### Page text
Intraocular pressure (IOP)
Intraocular pressure was reduced from 14.6 ± 1.7 to 11.4 ± 0.8 mmHg under therapy with bimatoprost; latanoprost led to a decrease from 14.8 ± 2.2 to 12.3 ± 1.5 mmHg. Dorzolamide decreased the IOP in the dorzolamide group from 16.8 ± 1.6 to 14.8 ± 0.9 mmHg. In the negative control group intraocular pressure was 13.2 ± 1.7 mmHg at first presentation and 12.5 ± 1.9 mmHg at second presentation 3 to 5 weeks later (fig. 1).
Color Doppler imaging (CDI)
Neither bimatoprost nor latanoprost showed a statistically significant influence on peak systolic or enddiastolic velocities in the short posterior ciliary artery (fig. 2 and 3). All other parameters assessed by CDI measurements in the central retinal artery, short and long posterior ciliary arteries and ophthalmic artery appeared to be stable. Table 1 gives a detailed overview of the quantitative results obtained by CDI before and after treatment with latanoprost and table 2 does this for bimatoprost. In the negative control group all parameters were stable over time (table 3). Dorzolamide lead to a significant acceleration of systolic blood flow in the short posterior ciliary artery (table 4).
Table 1.

### What the task asks
Repeat everything in the passage on eye pressure and blood flow from "Intraocular pressure (IOP)" down to "Doppler imaging (CDI)". The data below the text come from a separate source.

### Entries supplied

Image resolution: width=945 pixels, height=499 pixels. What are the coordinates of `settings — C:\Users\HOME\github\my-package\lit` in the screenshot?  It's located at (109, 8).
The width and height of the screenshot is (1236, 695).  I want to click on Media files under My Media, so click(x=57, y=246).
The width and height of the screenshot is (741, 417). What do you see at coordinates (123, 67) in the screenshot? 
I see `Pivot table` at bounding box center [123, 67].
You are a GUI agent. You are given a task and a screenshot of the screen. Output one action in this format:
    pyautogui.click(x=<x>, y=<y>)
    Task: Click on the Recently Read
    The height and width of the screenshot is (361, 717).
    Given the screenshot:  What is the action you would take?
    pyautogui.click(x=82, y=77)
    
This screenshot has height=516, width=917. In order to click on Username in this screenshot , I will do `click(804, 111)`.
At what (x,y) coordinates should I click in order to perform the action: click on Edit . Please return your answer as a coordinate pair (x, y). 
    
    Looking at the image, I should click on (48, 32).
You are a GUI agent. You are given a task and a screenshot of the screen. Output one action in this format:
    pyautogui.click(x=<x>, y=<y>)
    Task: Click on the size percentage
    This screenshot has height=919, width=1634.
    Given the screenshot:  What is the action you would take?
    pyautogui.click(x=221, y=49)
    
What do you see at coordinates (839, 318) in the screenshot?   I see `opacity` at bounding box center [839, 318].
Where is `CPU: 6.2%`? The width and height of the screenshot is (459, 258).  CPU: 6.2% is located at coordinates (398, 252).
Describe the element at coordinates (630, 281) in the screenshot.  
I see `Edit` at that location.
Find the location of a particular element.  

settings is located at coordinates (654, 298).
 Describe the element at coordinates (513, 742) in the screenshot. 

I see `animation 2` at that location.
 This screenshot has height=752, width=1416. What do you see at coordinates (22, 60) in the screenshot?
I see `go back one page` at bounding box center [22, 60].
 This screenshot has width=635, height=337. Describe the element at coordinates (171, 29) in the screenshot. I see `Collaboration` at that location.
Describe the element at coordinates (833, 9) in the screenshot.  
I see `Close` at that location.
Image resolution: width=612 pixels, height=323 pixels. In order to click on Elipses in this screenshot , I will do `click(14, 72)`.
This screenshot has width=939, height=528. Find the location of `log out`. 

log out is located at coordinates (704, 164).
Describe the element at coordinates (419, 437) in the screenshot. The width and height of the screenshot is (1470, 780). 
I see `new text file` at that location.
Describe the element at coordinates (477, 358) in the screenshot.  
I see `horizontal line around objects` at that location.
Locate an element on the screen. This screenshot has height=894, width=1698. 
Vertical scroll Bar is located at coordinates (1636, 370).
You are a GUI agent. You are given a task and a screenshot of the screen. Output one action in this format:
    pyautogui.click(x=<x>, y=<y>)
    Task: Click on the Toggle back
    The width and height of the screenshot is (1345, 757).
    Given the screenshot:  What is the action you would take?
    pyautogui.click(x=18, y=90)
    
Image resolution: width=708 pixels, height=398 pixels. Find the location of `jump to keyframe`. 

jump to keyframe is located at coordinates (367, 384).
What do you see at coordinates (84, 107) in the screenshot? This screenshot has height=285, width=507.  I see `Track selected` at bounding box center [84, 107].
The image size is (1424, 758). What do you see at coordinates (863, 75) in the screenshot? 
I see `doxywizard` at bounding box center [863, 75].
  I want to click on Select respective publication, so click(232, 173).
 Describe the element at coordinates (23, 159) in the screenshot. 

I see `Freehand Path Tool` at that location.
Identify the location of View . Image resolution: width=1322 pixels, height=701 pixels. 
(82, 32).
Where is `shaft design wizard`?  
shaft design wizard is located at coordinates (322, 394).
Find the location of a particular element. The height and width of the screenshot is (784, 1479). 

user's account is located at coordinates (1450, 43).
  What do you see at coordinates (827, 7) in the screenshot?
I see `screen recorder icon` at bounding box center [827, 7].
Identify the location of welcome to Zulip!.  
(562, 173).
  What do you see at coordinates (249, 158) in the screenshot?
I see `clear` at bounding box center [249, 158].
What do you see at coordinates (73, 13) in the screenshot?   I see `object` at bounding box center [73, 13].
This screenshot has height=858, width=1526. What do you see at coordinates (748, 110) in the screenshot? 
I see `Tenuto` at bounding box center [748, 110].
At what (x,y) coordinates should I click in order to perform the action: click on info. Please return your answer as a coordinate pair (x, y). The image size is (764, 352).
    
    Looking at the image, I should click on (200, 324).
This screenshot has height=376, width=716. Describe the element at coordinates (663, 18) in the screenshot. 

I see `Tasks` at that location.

### Solution to the problem
Intraocular pressure (IOP)
Intraocular pressure was reduced from 14.6 ± 1.7 to 11.4 ± 0.8 mmHg under therapy with bimatoprost; latanoprost led to a decrease from 14.8 ± 2.2 to 12.3 ± 1.5 mmHg. Dorzolamide decreased the IOP in the dorzolamide group from 16.8 ± 1.6 to 14.8 ± 0.9 mmHg. In the negative control group intraocular pressure was 13.2 ± 1.7 mmHg at first presentation and 12.5 ± 1.9 mmHg at second presentation 3 to 5 weeks later (fig. 1).
Color Doppler imaging (CDI)